IMHO all backgrounds is a set, a bit too large.

I don't think it's too broad. People will filter themselves out. If you intentionally ended in the GS, you probably have a good reason, and fit our target audience.

I'd like to have 3-5 distinct persona, for whom we write our content.

Sounds good but I think the GS is the one place where we may not need to worry about that too much. Let's make a separate issue or discuss separately? (I have a metadoc about this here)

Jun 09 '21 00:06 jorgeorpinel

A lot of information there :)

I think Emre you are right about 3 entry points. Since we have 2 (mixed now into get-started), I would focus first on the 3rd one - experiments management.

Primary persona for that one - tech savvy ML engineer, hands-on ML manager, industry (not students, not DevOps - or only their team asked them to check for other tools). It doesn't mean that we should disregard simplicity. But we should not be educating people on how to use git.

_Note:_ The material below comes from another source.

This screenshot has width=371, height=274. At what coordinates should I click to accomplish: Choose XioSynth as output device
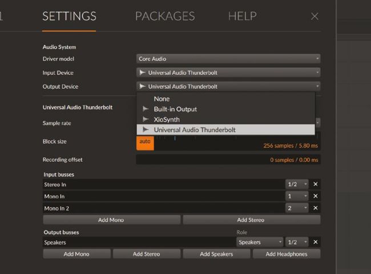[x=167, y=120]
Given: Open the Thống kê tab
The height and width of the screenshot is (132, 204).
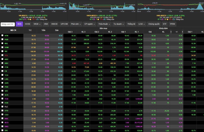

Level: the purpose of get started is to have a document that people can get idea really quick from. It's more like a quick start. Thus - simple commands, hiding long explanations, etc.

Jun 09 '21 05:06 shcheklein

Get Started pages are not tutorials.

Here there is also a Tutorial tag and I think, Quick Start and Get Started are two different kinds. "Get Started" reads like you're about to start something big and these are the first steps. "Quick Start" is saying you're starting with these quickly and can possibly walk the rest by yourself. Get Started feels like let's start and we'll walk together, it doesn't say anything that we'll finish that walking or not. There is no "Get Finished" section. :)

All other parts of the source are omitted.